------ Provided records

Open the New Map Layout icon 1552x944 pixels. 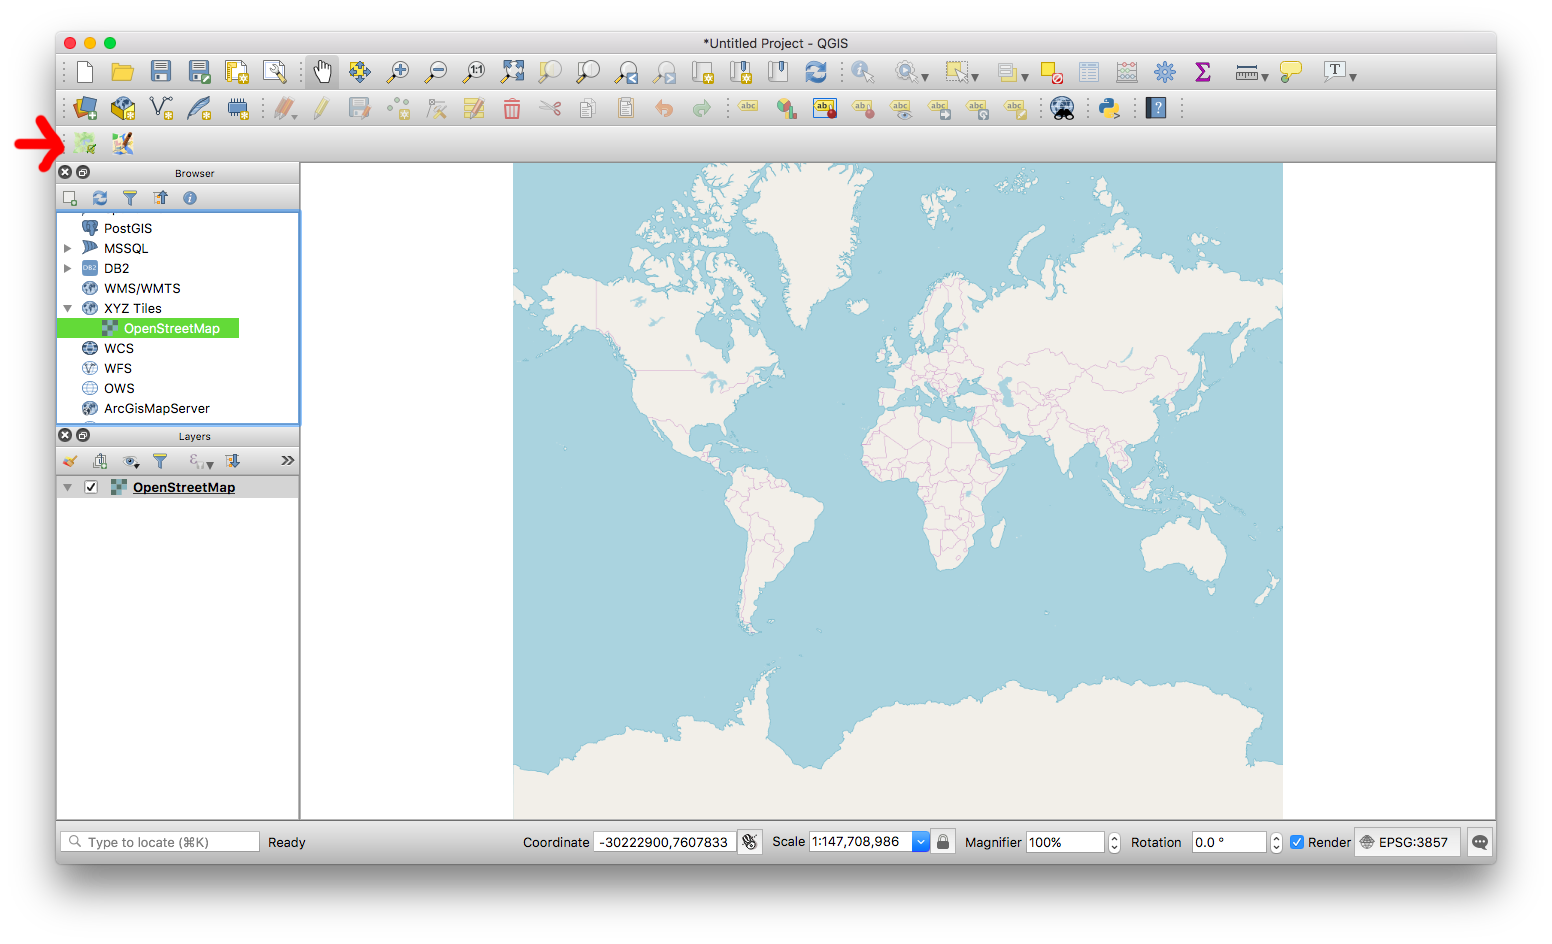(237, 71)
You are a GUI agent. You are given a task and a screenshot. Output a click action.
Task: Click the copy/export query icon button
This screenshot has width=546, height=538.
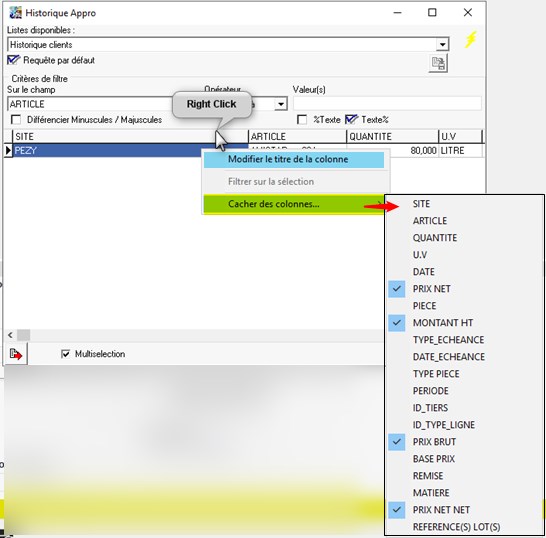pyautogui.click(x=438, y=63)
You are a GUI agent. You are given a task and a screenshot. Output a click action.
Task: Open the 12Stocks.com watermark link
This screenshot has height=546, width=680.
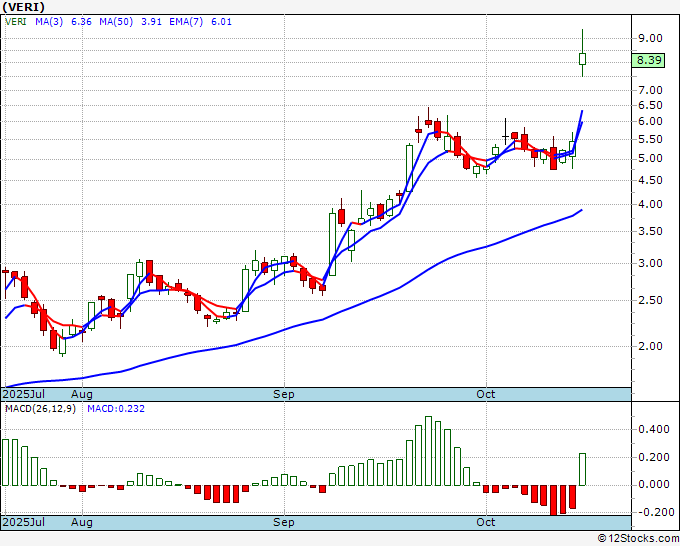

------------

◆ Work request:
With pictures left out, repeat exactly the lines from the line bearing "This screenshot has width=546, height=538." through the final line of the records above.

◆ Output:
This screenshot has width=546, height=538.
pyautogui.click(x=438, y=63)
You are a GUI agent. You are given a task and a screenshot. Output a click action.
Task: Open the 12Stocks.com watermark link
This screenshot has height=546, width=680.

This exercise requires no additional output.